The present study found that music had a positive influence on heart rate (Table 4). At baseline, before listening to music, subjects had a mean heart rate of 70.9 ± 12.3 beats per minute (bpm). All three types of music notably lowered subjects’ heart rate compared with baseline (baseline value versus Mozart p<0.001; baseline versus Strauss p<0.001; baseline versus ABBA p = 0.003). The greatest effect on heart rate lowering was observed for Mozart’s music: the mean fall in heart rate was 5.6 ± 9.8 bpm. Listening to Strauss’s dances lowered subjects’ heart rate by a mean of 4.7 ± 9.3 bpm. The songs of ABBA also lowered the heart rate, but to a less pronounced degree: 3.0 ± 7.4 bpm (Table 4). In the control group, the heart rate fell to 5.4 ± 8.1 bpm (p<0.001).

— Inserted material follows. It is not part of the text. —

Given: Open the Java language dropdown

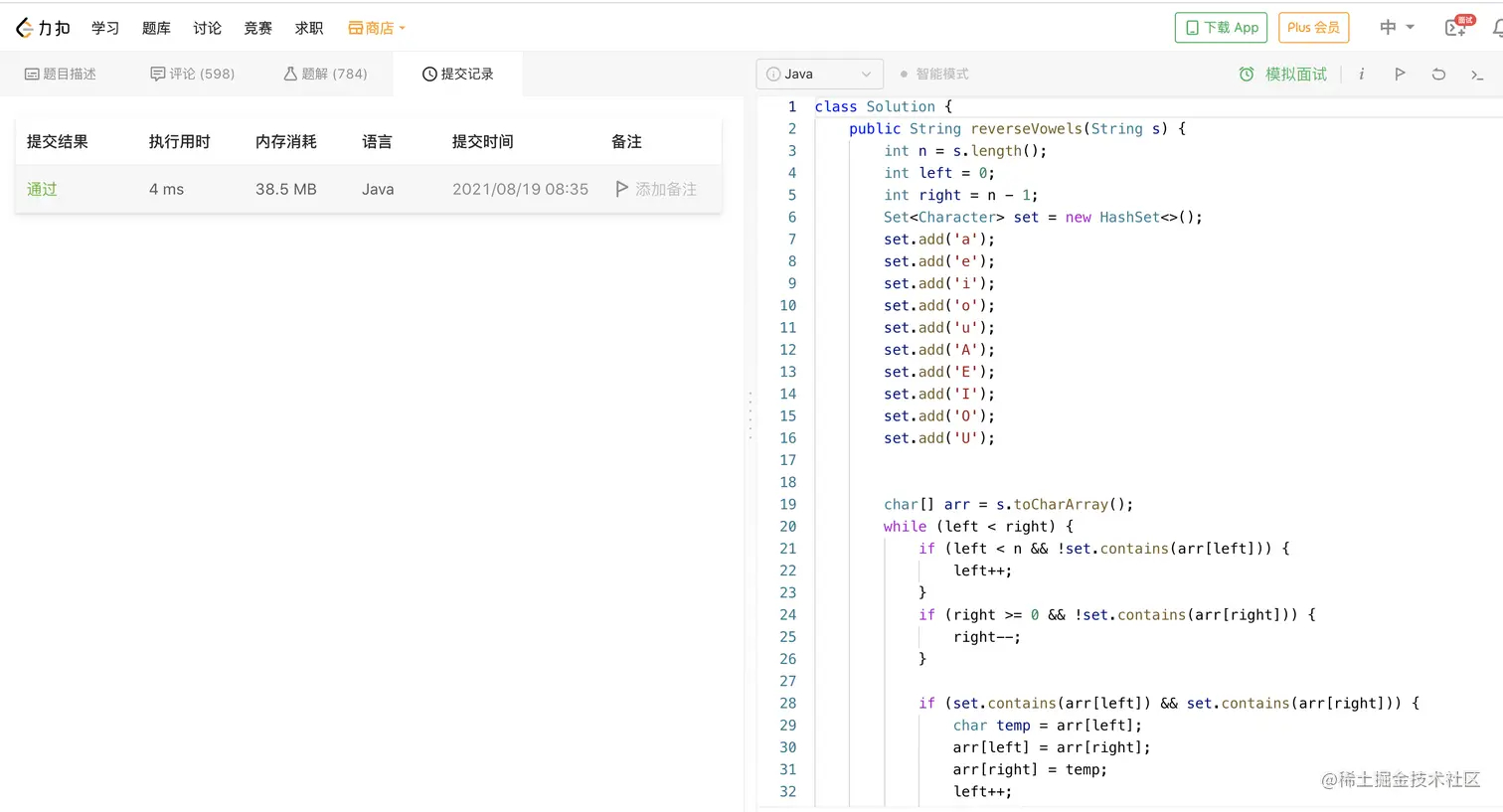Looking at the screenshot, I should point(819,74).
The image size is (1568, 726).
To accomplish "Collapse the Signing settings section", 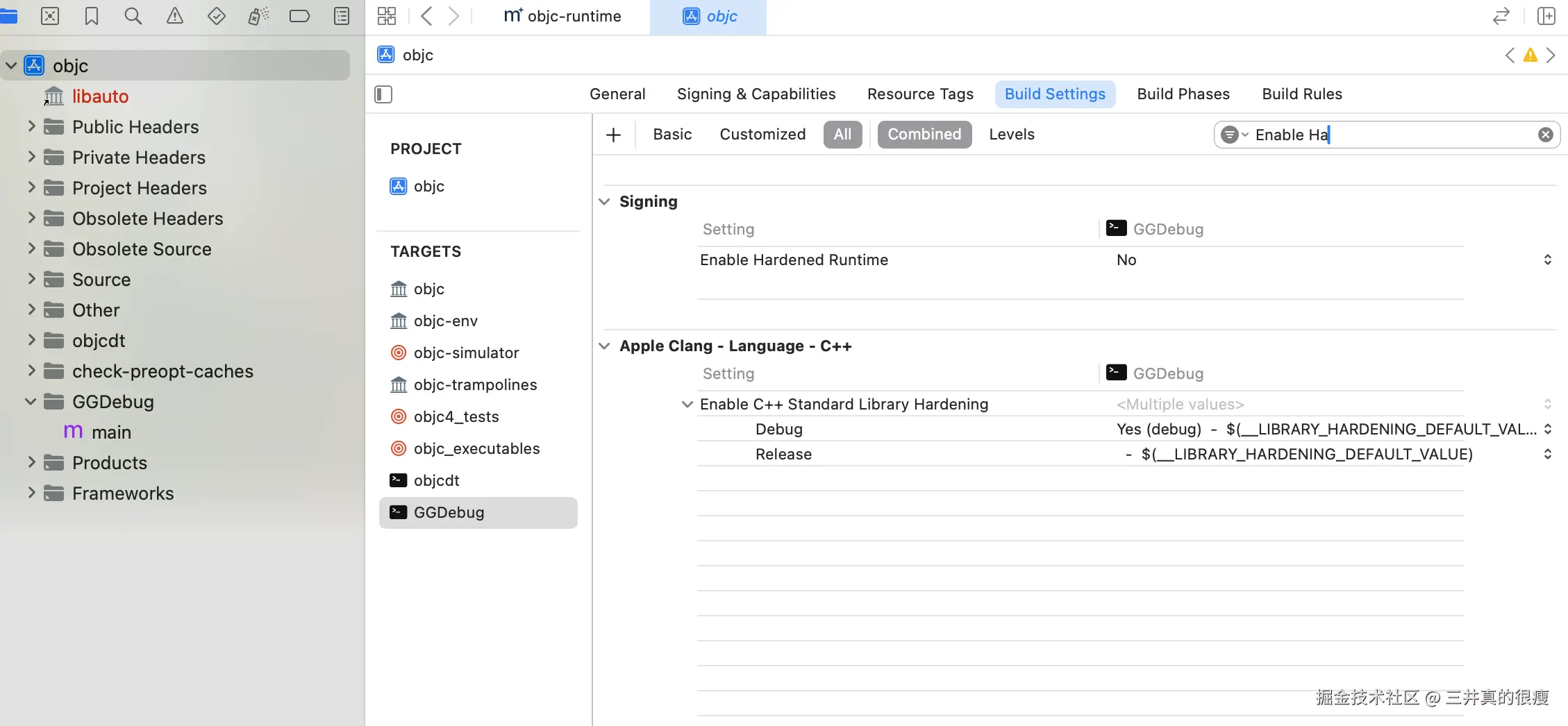I will point(604,201).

Compared with ABBA, the music of Mozart lowered the heart rate to a greater degree (−2.62 ± 10.87 bpm [−5.42; 0.19], p = 0,18); the same was true for Strauss’s music (−1.67 ± 11.18 bpm [−4.55; 1.22], p = 0.61). For the music of Mozart compared with that of Strauss, heart rates were almost identical (0.95 ± 12.11 bpm [−2.18; 4.08], p = 0.478).
Serum cortisol concentrations
The baseline value for the calculations in the intervention group was the serum cortisol concentration measured on the first day before any exposure to music. In the study cohort the mean value was 15.3 ± 5.8 µg/dL and the median value was 15.0 ± 6.0 µg/dL. The baseline measurement in the control group was taken at exactly the same time; the mean value was 14.68 ± 5.35 µg/dL and the median value, 14.1 µg/dL. The baseline cortisol measurements in both groups did not differ from one another (p = 0.243).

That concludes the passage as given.